A conglomerate merger is a merger between firms that are involved in totally unrelated business activities. There are two types of conglomerate mergers: pure and mixed. Pure conglomerate mergers involve firms with nothing in common, while mixed conglomerate mergers involve firms that are looking for product extensions or market extensions.

BREAKING DOWN 'Conglomerate Merger'

Conglomerate mergers happen when two companies that offer varying services or are involved in different sectors of business merge together. This type of conglomerate merger can occur when two similar companies are deciding to merge in order to spread themselves better throughout the market. This ensures the two companies as one entity are a stronger company than they would be on their own. When these types of deals occur, it can upset some of the market, because it could allow a monopoly in a certain market. There are both advantages and disadvantages to these types of mergers.

There are many reasons for firms to merge, which include increasing market share, synergy and cross selling. Firms also merge to diversify and reduce their risk exposure. However, if a conglomerate becomes too large as a result of acquisitions, the performance of the entire firm can suffer. This occurred during the conglomerate merger phase of the 1960s.
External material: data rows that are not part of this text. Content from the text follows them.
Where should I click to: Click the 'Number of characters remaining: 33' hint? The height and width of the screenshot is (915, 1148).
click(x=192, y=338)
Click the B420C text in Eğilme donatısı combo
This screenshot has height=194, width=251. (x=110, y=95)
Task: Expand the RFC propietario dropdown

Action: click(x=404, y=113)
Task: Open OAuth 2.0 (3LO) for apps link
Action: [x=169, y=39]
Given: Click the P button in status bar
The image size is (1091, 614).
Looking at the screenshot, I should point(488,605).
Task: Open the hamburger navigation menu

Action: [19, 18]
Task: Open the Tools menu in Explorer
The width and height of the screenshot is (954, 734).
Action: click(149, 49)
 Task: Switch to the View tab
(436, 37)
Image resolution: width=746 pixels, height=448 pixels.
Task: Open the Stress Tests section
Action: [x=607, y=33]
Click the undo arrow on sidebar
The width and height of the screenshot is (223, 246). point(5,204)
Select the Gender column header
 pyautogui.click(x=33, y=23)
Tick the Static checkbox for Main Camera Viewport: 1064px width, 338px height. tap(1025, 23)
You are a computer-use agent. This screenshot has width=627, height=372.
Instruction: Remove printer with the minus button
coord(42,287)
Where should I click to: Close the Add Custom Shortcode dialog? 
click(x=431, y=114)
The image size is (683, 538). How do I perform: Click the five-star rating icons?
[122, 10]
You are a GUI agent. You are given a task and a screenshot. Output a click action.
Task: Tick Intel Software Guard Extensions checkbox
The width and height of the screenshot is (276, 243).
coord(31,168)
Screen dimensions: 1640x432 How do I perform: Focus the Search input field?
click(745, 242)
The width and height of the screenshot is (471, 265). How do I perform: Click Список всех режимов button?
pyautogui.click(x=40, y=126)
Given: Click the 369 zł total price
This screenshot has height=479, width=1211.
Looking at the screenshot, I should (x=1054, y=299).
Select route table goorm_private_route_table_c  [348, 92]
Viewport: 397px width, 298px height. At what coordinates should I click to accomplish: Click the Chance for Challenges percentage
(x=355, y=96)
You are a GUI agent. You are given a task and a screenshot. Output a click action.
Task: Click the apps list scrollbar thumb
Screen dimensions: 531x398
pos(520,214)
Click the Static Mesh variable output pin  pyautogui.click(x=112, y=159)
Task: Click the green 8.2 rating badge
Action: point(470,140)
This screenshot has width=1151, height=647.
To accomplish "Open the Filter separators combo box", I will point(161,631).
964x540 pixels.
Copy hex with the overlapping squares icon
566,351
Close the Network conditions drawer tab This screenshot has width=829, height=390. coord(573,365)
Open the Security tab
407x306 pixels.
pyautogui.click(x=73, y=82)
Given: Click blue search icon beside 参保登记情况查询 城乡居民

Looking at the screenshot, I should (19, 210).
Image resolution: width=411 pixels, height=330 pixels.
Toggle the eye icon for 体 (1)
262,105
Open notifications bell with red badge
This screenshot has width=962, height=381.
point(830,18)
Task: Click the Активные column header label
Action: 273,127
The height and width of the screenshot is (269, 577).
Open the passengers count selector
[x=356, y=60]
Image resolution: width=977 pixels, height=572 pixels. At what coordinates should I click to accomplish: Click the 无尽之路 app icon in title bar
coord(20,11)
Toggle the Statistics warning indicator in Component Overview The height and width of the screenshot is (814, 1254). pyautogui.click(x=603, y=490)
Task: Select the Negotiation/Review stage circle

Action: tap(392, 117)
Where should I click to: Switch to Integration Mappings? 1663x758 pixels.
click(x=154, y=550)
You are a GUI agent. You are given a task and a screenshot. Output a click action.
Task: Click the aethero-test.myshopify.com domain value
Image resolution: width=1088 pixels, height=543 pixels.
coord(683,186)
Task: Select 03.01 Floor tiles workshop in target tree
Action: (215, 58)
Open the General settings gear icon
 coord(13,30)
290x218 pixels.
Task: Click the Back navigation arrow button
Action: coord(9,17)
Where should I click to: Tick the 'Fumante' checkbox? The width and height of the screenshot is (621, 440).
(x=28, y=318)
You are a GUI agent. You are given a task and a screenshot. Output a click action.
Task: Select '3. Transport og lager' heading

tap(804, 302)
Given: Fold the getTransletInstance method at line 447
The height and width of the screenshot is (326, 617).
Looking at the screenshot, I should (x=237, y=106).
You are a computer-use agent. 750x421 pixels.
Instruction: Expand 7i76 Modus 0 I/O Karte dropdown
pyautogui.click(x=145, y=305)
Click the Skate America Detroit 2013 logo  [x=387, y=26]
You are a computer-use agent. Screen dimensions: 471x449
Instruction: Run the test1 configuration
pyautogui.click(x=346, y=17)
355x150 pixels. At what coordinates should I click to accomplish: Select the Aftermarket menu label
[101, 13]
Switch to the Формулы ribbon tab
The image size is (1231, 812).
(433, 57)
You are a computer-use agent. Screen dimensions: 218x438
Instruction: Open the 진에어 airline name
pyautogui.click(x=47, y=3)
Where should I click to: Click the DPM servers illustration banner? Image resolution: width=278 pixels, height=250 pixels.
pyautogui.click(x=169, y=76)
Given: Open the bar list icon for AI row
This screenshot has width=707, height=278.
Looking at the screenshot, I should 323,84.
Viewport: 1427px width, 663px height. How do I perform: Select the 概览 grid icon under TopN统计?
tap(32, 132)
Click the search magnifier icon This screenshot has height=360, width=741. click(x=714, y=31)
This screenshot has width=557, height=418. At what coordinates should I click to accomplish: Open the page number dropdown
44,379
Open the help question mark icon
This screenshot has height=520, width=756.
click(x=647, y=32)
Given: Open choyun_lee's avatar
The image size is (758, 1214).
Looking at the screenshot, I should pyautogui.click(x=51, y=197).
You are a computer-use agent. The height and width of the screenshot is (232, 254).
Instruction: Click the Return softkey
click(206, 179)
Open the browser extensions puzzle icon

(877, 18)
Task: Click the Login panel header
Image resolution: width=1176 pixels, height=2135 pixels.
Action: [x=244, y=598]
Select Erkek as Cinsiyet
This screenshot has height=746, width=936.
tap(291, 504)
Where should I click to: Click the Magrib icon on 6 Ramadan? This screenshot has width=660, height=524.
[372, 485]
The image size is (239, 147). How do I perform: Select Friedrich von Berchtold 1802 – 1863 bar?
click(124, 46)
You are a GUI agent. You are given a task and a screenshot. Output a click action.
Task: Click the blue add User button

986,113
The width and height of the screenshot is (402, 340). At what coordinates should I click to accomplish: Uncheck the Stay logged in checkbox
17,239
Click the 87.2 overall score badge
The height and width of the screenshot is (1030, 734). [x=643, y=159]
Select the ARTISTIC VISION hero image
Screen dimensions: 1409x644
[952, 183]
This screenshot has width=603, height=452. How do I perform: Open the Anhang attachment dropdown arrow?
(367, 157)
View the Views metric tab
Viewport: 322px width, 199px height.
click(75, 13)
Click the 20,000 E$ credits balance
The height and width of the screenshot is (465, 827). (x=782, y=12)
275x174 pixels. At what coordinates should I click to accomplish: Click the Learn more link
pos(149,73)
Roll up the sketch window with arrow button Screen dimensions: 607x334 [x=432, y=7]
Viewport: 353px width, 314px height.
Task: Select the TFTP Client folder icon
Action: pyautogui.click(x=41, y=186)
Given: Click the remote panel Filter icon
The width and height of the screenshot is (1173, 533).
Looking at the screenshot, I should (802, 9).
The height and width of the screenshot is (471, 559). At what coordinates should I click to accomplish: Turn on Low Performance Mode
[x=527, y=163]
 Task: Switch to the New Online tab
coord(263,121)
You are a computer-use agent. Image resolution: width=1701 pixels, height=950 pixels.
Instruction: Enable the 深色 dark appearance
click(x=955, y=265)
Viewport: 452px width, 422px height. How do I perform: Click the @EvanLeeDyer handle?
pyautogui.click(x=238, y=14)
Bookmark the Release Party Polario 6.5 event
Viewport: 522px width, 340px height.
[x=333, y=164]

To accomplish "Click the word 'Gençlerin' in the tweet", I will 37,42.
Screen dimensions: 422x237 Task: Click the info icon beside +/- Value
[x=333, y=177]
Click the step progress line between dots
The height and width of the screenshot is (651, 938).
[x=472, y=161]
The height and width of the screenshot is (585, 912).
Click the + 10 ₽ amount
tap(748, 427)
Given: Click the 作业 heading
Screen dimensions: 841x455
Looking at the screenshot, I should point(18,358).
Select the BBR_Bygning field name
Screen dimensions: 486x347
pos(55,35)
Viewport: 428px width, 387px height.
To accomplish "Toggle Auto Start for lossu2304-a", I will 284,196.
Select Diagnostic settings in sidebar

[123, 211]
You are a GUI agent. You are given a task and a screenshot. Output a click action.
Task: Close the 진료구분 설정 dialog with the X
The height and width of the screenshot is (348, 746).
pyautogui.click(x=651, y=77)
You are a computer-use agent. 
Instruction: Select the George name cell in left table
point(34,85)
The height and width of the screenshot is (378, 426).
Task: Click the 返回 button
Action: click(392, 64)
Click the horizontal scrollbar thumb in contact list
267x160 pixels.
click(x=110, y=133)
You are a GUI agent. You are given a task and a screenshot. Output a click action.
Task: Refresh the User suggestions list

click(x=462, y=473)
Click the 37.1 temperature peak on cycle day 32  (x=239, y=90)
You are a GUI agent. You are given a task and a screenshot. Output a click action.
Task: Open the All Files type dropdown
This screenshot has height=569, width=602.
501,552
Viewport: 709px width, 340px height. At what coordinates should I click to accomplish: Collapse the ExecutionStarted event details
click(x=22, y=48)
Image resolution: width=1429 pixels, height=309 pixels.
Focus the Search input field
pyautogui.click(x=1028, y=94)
There are a couple concrete examples of benefits for merging. One benefit of a conglomerate merger is that both companies reach a larger target audience. If company Y merges with company Z, both companies share the same market base, letting them spread out their operations. Before the merger, each company was able to target only their own areas of the market, but the two companies combined have twice as much reach, allowing for growth and cross referencing between potential clients and businesses alike. In business and finance alike, diversification is key. There is less risk, as the factors are spread out through different avenues, allowing the company to overcome any potential failures that may arise.

Potential Downfalls

Diversification can sometimes be a downfall for certain companies, because they can spread themselves across too many areas. An example of this is if one conglomerate involved in the merger has an excessively strong hold over the other conglomerate. This type of coalescence can be a detriment, because it limits the newly formed business options in the marketplace. Along with this is the disadvantage of controlling and governing such a large conglomerate entity. When these companies combine, they merge all past customers with differing accounts. The bureaucracy needed to take care of this can be a detriment to the new conglomerate. Regardless, the structure of the company will be changed, creating potential problems along with the advantages.